Final Thoughts on Campaign '08

Dems Led in Campaign News Interest, Too

From the beginning of the campaign to its conclusion, Democrats consistently expressed more interest in election news than did Republicans. That represents a change from previous campaigns. There were only a few weeks when Republican news interest matched or surpassed Democratic interest, including the weeks just before and after the nominating conventions. Despite signs of less Republican engagement, it is not clear whether core GOP groups turned out to vote at lower rates than in the past. What is evident from the national exit polls is that African American turnout increased markedly. More will be learned about this when the results of the Current Population Survey of voter turnout is available.

Registered vs. Likely Voters

Pew Research Center surveys found that the difference between registered voters and likely voters moved in the GOP's direction in the closing stage of the last three presidential campaigns. In Pew's Oct. 23-26 survey, Obama led McCain by 16 points among all registered voters and by virtually the same margin (15 points) when the sample was narrowed to likely voters. However, Pew's election weekend survey found Obama held an 11-point lead among registered voters but just a seven-point lead among likely voters. In the previous two elections, a similar pattern was evident. In both 2000 and 2004, when the sample was narrowed to likely voters, Bush's margin of support increased more in the final surveys before Election Day than it had in earlier surveys. (See "Slight Bush Margin in Final Days of Campaign" released October 31, 2004, and "Popular Vote A Tossup: Bush 49%, Gore 47%, Nader 4%" released November 6, 2000.)

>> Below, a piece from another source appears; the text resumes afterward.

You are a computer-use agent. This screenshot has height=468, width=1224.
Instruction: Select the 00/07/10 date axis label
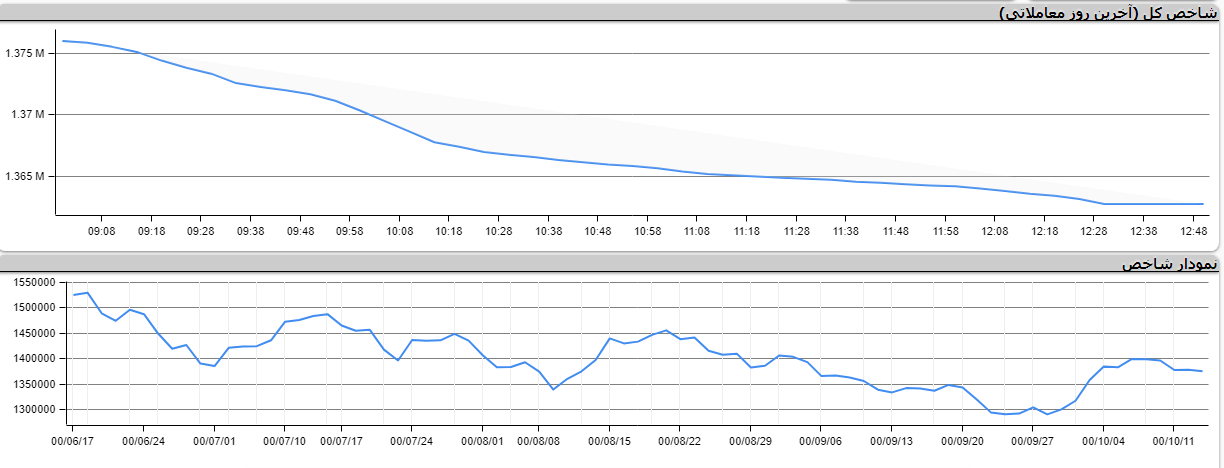[285, 440]
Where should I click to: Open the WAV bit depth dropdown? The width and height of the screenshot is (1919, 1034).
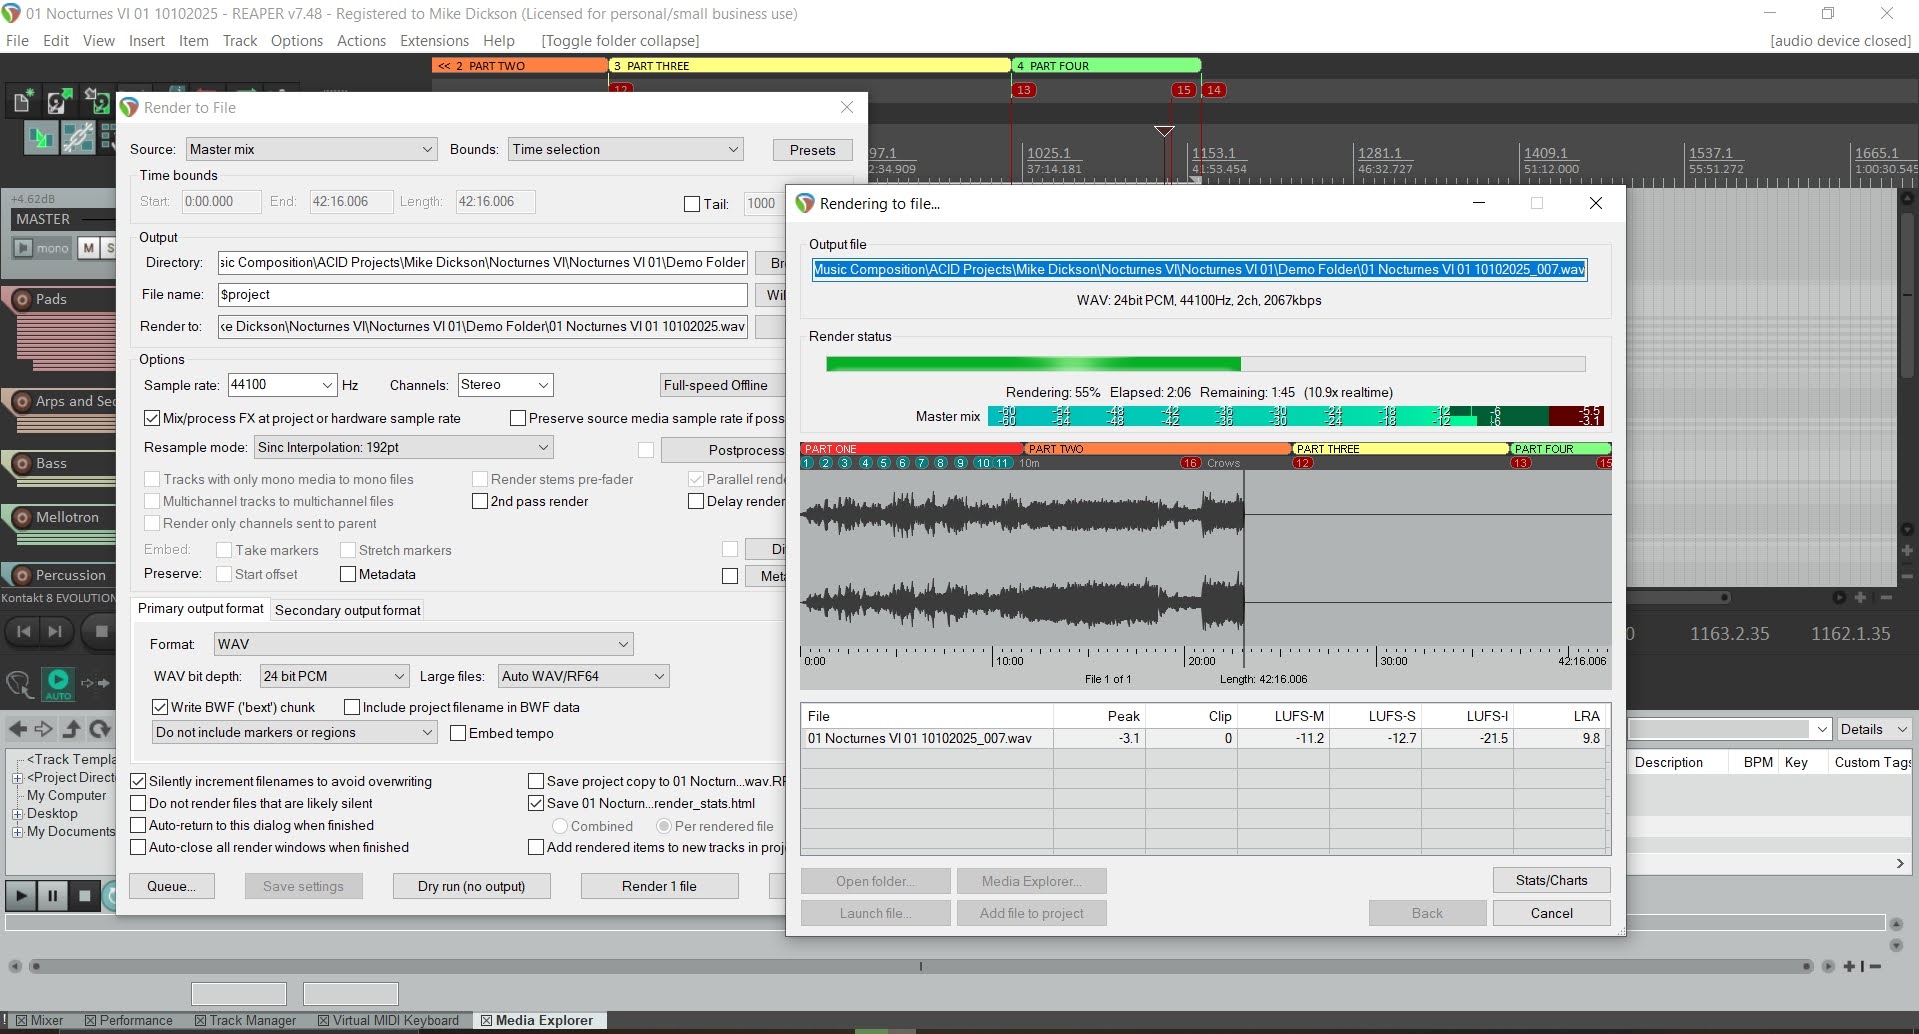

McCain's Gains Among Late Deciders

Compared with other voters, late deciders in 2008 broke in a Republican direction according to the exit polls, giving McCain a slight boost from where he might have ended up had the election been held a week earlier. Those who said they decided in the last week of the campaign (10% of voters) divided evenly (48% for each candidate). But Obama held a wide margin among voters who said they had made up their minds earlier (53% to 46%).